── Data supplied

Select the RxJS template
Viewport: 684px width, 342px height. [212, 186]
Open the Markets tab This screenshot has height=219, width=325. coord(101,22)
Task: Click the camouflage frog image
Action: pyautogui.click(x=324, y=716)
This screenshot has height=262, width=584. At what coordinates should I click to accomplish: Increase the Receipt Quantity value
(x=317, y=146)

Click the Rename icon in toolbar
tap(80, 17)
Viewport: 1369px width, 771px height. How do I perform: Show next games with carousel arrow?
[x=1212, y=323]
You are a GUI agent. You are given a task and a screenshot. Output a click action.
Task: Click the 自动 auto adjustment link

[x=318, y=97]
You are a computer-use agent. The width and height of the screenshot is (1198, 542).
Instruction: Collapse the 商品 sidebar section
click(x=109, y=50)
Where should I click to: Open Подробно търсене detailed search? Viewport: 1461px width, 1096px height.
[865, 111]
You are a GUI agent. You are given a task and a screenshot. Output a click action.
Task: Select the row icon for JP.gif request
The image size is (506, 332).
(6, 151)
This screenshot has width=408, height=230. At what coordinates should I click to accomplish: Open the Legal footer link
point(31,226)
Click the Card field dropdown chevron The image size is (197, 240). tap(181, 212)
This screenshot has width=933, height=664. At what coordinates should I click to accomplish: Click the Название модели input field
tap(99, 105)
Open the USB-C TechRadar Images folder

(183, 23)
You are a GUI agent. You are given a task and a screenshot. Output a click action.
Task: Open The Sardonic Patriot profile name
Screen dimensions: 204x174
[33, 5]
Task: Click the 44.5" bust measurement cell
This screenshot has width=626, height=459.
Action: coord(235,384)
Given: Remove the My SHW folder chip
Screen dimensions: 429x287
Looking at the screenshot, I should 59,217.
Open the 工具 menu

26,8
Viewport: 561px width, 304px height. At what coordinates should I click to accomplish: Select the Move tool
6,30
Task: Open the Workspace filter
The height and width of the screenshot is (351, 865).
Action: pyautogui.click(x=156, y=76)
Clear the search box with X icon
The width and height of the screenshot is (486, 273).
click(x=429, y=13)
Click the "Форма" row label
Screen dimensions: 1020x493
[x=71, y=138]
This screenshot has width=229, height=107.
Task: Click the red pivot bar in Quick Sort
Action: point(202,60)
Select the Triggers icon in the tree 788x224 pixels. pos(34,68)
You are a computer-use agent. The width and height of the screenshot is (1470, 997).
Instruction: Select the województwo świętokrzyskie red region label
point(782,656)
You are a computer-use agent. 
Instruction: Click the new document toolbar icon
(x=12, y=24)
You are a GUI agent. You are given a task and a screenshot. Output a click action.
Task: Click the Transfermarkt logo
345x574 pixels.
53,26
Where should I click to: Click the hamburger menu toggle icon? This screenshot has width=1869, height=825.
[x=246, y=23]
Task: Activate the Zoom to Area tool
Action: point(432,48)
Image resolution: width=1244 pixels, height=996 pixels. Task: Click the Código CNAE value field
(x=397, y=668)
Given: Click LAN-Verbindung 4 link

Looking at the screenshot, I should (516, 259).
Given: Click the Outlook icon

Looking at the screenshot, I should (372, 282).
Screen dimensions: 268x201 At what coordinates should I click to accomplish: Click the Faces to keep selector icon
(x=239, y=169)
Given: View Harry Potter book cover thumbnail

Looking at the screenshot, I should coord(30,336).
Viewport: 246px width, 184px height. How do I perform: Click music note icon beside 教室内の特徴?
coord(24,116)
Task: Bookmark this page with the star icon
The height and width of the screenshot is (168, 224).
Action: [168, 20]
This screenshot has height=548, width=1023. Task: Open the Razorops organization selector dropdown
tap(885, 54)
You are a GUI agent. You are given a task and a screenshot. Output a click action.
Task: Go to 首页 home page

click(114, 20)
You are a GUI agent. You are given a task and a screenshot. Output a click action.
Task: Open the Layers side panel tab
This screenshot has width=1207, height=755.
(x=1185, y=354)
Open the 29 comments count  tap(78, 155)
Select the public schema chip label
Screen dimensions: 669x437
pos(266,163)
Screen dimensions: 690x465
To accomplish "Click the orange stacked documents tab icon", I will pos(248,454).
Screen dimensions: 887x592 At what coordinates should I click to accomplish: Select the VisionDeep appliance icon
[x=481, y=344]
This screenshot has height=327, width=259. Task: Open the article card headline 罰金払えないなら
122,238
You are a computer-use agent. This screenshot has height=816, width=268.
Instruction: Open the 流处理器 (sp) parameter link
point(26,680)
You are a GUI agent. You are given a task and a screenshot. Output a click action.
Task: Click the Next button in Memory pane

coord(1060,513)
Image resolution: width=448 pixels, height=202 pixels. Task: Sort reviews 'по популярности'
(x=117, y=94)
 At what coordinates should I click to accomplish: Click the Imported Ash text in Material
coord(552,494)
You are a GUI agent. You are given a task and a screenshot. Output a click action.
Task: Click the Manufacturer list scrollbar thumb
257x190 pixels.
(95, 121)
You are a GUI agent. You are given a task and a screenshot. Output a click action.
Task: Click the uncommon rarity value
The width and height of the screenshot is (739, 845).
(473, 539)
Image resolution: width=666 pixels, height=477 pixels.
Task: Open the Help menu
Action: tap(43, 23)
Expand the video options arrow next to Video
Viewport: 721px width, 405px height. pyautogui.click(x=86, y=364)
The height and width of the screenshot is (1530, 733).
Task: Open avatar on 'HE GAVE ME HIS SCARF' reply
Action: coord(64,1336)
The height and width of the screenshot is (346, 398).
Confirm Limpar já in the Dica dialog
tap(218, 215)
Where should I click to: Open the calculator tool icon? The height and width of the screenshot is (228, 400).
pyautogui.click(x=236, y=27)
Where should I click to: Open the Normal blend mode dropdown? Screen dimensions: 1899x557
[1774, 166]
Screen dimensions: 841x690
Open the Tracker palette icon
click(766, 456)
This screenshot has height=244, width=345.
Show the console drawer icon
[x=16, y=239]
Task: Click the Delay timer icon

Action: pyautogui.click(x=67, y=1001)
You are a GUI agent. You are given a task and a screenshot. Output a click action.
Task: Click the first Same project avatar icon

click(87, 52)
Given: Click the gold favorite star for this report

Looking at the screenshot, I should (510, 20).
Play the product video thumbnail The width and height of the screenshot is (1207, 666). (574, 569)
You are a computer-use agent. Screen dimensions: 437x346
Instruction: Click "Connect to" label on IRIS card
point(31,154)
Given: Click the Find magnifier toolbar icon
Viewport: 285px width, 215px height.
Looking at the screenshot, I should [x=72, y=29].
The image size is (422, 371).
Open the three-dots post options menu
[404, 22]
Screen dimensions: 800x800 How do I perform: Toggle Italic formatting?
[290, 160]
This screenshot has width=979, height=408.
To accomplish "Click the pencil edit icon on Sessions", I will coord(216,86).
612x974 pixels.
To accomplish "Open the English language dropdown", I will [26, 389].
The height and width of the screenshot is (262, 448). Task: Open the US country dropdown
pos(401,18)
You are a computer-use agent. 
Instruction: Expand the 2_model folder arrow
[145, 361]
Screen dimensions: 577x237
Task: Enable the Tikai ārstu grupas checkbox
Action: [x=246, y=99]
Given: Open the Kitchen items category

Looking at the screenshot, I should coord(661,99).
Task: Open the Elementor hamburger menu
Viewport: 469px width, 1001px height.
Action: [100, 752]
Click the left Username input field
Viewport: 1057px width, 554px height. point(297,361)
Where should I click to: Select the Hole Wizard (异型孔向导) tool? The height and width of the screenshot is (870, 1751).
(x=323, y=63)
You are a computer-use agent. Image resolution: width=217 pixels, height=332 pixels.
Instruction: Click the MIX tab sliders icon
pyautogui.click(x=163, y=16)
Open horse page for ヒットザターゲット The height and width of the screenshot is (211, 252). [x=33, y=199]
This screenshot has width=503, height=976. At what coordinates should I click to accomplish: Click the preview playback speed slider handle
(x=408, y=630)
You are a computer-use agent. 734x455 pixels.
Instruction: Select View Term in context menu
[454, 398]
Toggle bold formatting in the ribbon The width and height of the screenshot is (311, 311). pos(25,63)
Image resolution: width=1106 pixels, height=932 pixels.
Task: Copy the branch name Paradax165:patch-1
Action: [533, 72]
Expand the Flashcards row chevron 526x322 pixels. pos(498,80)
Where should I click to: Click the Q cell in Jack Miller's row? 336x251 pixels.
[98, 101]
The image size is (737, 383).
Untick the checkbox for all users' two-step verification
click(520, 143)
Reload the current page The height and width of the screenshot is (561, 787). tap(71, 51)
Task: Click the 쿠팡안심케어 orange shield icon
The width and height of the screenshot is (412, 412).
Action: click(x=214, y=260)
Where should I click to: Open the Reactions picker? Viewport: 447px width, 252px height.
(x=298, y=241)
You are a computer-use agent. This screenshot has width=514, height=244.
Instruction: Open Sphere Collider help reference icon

────

## What needs to be done
Reproduce every line of the records containing the string "orange".

## Answer section
To accomplish "Click the orange stacked documents tab icon", I will pos(248,454).
Task: Click the 쿠팡안심케어 orange shield icon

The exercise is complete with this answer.